Hackers steal US$600M from blockchain tied to Axie Infinity game
BNN Bloomberg
The company behind the popular Axie Infinity crypto game said it will reimburse online participants who lost funds after hackers stole about US$600 million from a blockchain system underpinning the game.
The company behind the popular Axie Infinity crypto game said it will reimburse online participants who lost funds after hackers stole about US$600 million from a blockchain system underpinning the game.
“We are fully committed to reimbursing our players as soon as possible,” Aleksander Leonard Larsen, chief operating officer of the gaming studio Sky Mavis, said via text message. “We’re still working on a solution, that is an ongoing discussion.”
Hackers exploited a security weakness in a so-called bridge -- software that lets people convert tokens into ones that can be used on another network -- to drain it of 173,600 Ether and 25.5 million USDC tokens in two transactions.
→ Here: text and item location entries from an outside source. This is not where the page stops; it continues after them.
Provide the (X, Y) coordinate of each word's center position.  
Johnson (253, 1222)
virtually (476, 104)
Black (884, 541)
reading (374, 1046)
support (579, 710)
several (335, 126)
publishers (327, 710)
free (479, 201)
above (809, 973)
The breach happened on March 23, but was only discovered Tuesday, according to Ronin, the blockchain that supports Axie Infinity.
The funds swiped include the “deposits of players and speculators and the Axie Infinity Treasury revenue,” Larsen said. Of the Ether stolen, 56,000 belonged to the Axie Infinity treasury, he said. The company doesn’t suspect insider involvement in the heist, according to Larsen.
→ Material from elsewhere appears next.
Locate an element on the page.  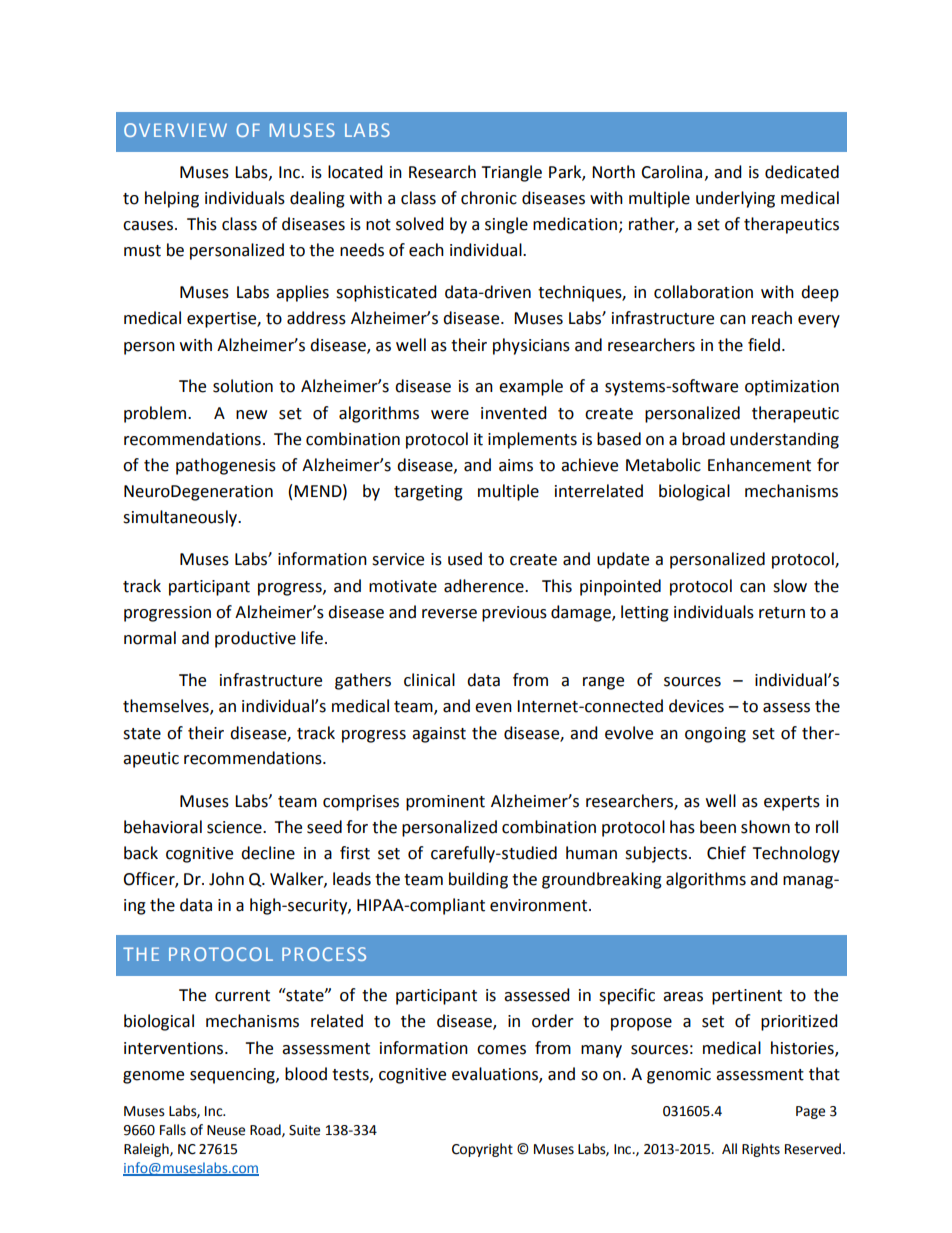
Triangle is located at coordinates (511, 173).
Axie Infinity is among the biggest of the so-called play-to-earn games, which allow participants to accumulate tradeable crypto coins. Daily active users swelled last year in developing countries hit hard by Covid, including the Philippines, Brazil and Venezuela. It continued to be played Wednesday.
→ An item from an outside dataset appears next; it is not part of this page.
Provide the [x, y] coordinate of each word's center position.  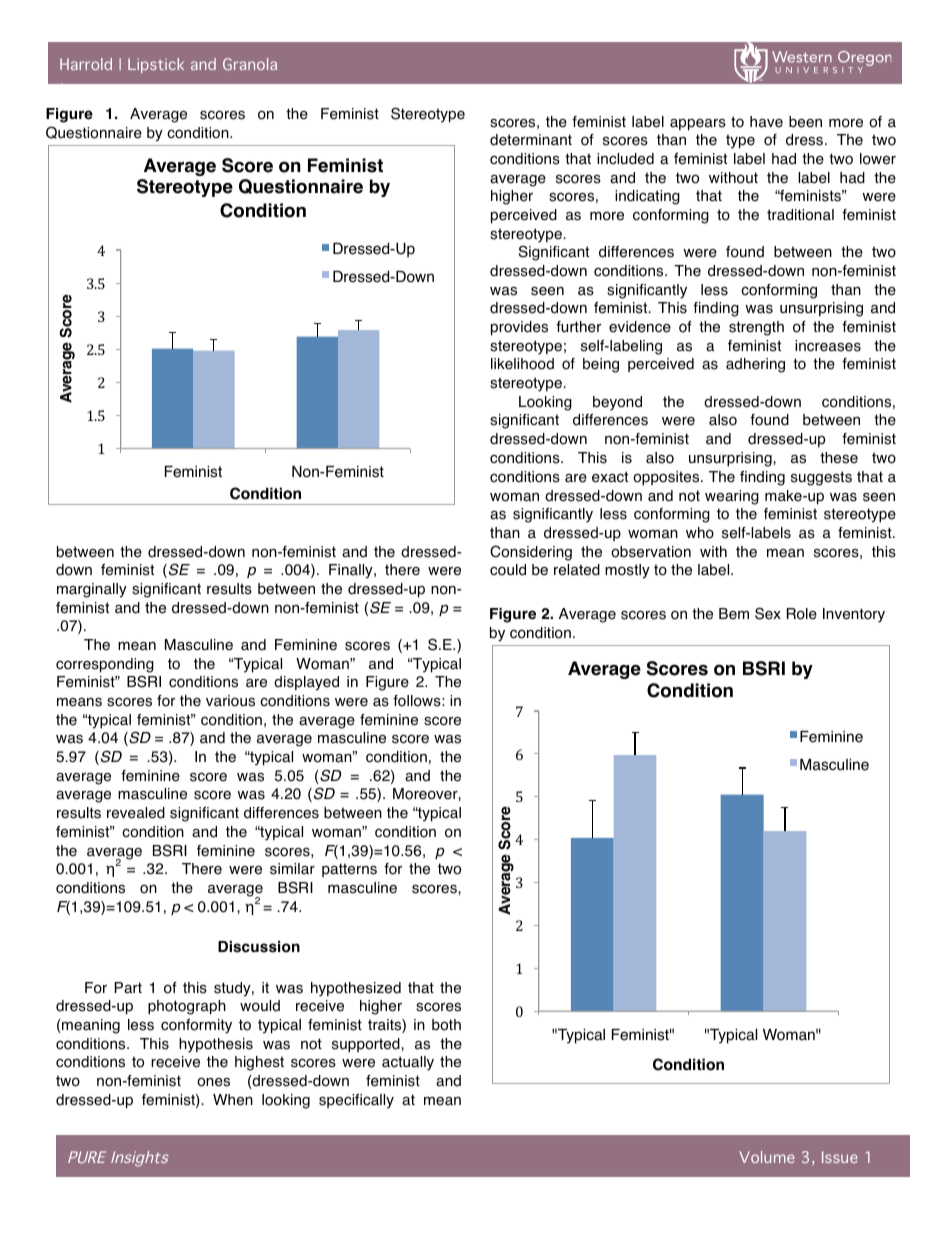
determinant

The attack is the latest to show that bridges are often rife with problems. The computer code of many isn’t audited, allowing for hackers to exploit vulnerabilities. It’s often unclear who runs them and exactly how. Identities of validators, who are supposed to order transactions on bridges, are often shrouded in mystery. And yet there are thousands of bridges out there, and they move hundreds of million of dollars worth of crypto.